Accordingly, \(\{-2\log \mathcal {R}_n\}_{n\in \mathbb {N}\setminus \{0\}}\) converges in distribution to \(\Vert {(\varvec{\textrm{I}}_p-\varvec{C})\varvec{X}}\Vert ^2\) and, since each \(\varvec{C}(u)\) (\(u=1,\dots ,r\)) is an idempotent and symmetric matrix with rank 1, we have \(\varvec{\textrm{I}}_p-\varvec{C}\) is idempotent with rank \(p-r\). Moreover, we have

$$\begin{aligned} \varvec{\Sigma }_{\varvec{X}}(\varvec{\textrm{I}}_p-\varvec{C})\varvec{\Sigma }_{\varvec{X}}(\varvec{\textrm{I}}_p-\varvec{C})\varvec{\Sigma }_{\varvec{X}}=\varvec{\Sigma }_{\varvec{X}}(\varvec{\textrm{I}}_p-\varvec{C})\varvec{\Sigma }_{\varvec{X}} \end{aligned}$$

and hence, by Theorem in Sect. 3.5 in Serfling (1980), \(\Vert {(\varvec{\textrm{I}}_p-\varvec{C})\varvec{X}}\Vert ^2\) has a non-central \(\chi ^2\)-distribution with \(p-r\) degree of freedom and non-centrality parameter \(\varvec{\mu }_{\varvec{X}}^\top (\varvec{\textrm{I}}_p-\varvec{C})\varvec{\mu }_{\varvec{X}}\). But \( \varvec{\mu }_{\varvec{X}}^\top (\varvec{\textrm{I}}_p-\varvec{C})\varvec{\mu }_{\varvec{X}}=\Vert {\varvec{\mu }_{\varvec{X}}}\Vert ^2-\Vert {\varvec{C} \varvec{\mu }_{\varvec{X}}}\Vert ^2\), and therefore,

$$\begin{aligned} \Phi ^2=h(\theta )\sum _{u=1}^r\frac{k(u)}{\beta (u)}\left\{ \sum _{m\in J_u}\pi _m(u)\Delta _m(u)^2-\left( \sum _{m\in J_u}\pi _m(u)\Delta _m(u)\right) ^2\right\} , \end{aligned}$$

which concludes the proof. \(\square \)

7 Conclusions and possible future work

A continuous-time stochastic model has been proposed and studied for the damage caused by a multi-type epidemic or pandemic, when the events are occurring at random times and where the magnitude of each of this events, or infections in case the epidemic is infectious, is also random. Central limit theorems are stated for two sequences of martingales, which allow knowing the asymptotic distribution of the cumulative damage of the epidemic at any multi-time. Thresholds for the components of the epidemic model are stated and the asymptotic distribution of the multivariate stopping time, when the damage of each component attains the corresponding threshold, is studied.

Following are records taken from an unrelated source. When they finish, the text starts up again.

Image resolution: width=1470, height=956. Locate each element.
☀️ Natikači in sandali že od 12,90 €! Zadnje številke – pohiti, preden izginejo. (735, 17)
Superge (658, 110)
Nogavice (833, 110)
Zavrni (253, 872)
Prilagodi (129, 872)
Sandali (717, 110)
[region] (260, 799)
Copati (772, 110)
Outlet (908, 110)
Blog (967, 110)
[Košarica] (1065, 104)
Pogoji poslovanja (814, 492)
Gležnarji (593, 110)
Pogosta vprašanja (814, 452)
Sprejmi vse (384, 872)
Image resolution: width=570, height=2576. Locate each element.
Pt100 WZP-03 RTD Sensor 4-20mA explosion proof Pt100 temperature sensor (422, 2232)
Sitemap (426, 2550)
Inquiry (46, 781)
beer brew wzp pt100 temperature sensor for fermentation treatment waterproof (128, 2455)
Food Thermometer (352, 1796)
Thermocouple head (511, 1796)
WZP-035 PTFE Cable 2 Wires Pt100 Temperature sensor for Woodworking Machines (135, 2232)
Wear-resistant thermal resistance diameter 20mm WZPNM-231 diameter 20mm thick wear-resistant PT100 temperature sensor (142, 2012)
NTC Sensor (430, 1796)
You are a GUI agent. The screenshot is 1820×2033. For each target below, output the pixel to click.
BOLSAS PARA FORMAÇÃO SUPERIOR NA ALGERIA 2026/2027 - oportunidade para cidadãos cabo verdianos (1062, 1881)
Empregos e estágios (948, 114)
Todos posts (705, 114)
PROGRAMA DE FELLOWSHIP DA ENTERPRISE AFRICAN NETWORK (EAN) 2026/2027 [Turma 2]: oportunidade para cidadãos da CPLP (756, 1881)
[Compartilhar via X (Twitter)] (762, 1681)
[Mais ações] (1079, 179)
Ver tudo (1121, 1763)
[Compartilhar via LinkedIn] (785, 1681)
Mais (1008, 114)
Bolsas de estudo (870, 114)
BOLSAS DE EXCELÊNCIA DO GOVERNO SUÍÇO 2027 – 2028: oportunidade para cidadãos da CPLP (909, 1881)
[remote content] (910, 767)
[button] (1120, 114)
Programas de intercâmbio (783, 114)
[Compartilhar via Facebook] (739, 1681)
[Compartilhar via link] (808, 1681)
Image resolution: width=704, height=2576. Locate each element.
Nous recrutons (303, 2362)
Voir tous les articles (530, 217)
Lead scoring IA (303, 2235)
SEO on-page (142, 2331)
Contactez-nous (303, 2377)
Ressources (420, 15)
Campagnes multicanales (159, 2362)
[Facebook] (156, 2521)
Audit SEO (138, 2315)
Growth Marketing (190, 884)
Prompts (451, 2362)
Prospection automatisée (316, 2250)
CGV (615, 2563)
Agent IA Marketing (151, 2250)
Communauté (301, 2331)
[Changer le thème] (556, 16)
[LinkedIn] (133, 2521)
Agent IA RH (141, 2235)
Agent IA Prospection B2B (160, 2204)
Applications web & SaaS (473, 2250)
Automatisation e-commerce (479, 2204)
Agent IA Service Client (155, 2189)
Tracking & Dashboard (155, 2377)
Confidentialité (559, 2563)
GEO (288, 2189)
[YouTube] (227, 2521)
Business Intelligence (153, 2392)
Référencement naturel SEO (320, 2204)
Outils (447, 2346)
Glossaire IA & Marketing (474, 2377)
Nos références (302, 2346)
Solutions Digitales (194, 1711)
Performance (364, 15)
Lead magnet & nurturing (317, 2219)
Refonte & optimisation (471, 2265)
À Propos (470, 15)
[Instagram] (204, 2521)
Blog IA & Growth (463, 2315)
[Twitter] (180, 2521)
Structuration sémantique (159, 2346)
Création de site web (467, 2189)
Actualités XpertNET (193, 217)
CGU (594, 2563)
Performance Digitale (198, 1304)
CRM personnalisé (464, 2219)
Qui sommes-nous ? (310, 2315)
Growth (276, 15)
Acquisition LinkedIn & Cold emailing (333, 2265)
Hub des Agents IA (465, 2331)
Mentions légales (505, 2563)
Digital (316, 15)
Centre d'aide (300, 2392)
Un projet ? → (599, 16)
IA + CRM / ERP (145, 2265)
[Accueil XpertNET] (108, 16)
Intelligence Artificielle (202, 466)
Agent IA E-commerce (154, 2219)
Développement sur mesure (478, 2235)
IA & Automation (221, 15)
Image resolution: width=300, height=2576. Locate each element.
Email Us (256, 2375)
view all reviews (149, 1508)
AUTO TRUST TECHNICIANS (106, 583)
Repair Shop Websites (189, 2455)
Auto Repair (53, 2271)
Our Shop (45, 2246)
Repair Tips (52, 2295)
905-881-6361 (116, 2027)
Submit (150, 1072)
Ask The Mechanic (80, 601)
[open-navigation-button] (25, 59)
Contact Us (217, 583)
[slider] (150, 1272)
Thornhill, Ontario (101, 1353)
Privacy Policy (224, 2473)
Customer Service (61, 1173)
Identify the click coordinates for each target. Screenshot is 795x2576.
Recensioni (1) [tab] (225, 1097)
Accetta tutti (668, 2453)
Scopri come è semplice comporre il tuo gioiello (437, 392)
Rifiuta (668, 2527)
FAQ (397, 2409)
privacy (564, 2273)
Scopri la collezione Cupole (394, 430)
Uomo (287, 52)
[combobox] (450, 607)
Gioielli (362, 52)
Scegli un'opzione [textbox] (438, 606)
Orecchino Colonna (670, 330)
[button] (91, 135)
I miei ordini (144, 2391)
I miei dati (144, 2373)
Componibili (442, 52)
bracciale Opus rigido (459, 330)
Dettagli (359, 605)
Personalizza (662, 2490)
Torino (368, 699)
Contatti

The importance of this work is validated by means of an application to infectious diseases. In particular, the asymptotic results of this work are applied in studying the possible homogeneity of the infection in the population, for the pandemic Covid-19 in Chile. However, we think our results apply to other type of problems caused by epidemics, such as the insufficient number of highly complex hospital beds available for the attention of seriously ill patients. We hope to investigate this topic in future work.